## [SUPPLIED TEXT]
--
ByTom Bacon, writer at Creators.co
I'm a film-and-TV fan who grew up with a deep love of superhero comics! Follow me on Twitter @TomABacon or on Facebook @tombaconsuperheroes!
Tom Bacon

2014 was a year to remember for fans of Marvel Comics. That was the year in which Thor Odinson became unworthy, with his ancient hammer Mjolnir left abandoned on the surface of the Moon. In a twist that's sure to go down in comic book history, we soon found Mjolnir wielded by a very different Thor; a female Thor, who was eventually revealed to be Jane Foster!

The years haven't been kind to Jane Foster. She's been diagnosed with breast cancer, and her chemotherapy isn't going well. There's a reason; every time she transforms into Thor, she undoes her treatment, as the magic of Mjolnir cleanses her of the impact of radiation. Jane Foster's illness has been a slow-burn plot since 2014, running in the background of Jason Aaron's run of The Mighty Thor. However, it's about to come to a head, as Marvel released a disturbing teaser image, a GIF that plays homage to a classic cover.
--
## [GIVEN RECORDS]
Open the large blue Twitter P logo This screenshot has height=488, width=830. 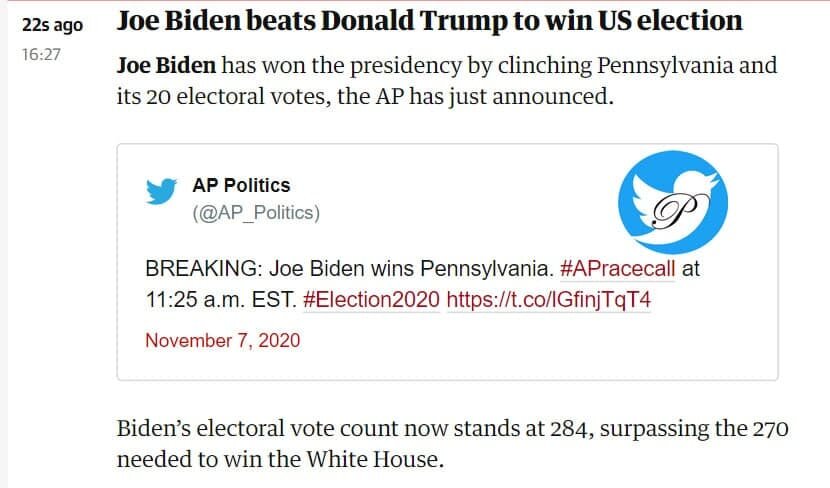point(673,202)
--
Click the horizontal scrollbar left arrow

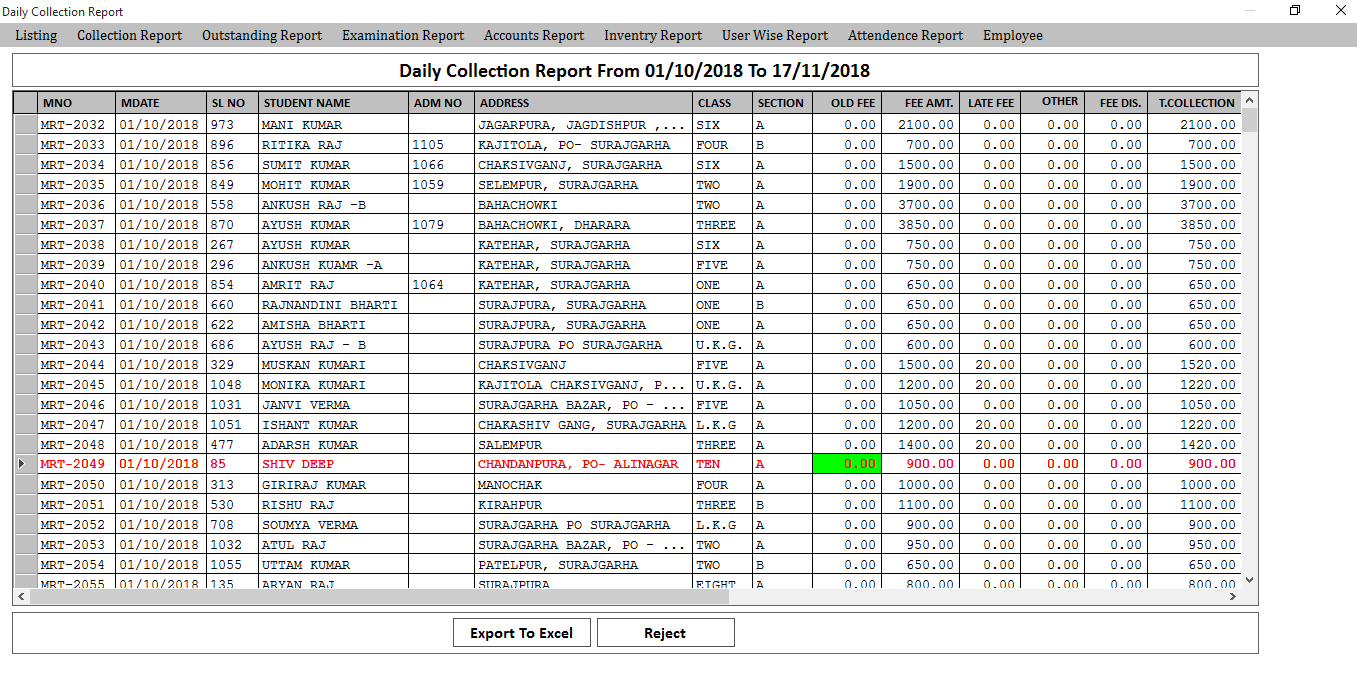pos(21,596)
--
## [WHAT THE TASK REQUIRES]
Reproduce the passage from the article on Jane Foster as Thor verbatim, from "The years haven't" up to and including "a classic cover.". None of the entries are required for this work.

## [OUTPUT OF THE EXERCISE]
The years haven't been kind to Jane Foster. She's been diagnosed with breast cancer, and her chemotherapy isn't going well. There's a reason; every time she transforms into Thor, she undoes her treatment, as the magic of Mjolnir cleanses her of the impact of radiation. Jane Foster's illness has been a slow-burn plot since 2014, running in the background of Jason Aaron's run of The Mighty Thor. However, it's about to come to a head, as Marvel released a disturbing teaser image, a GIF that plays homage to a classic cover.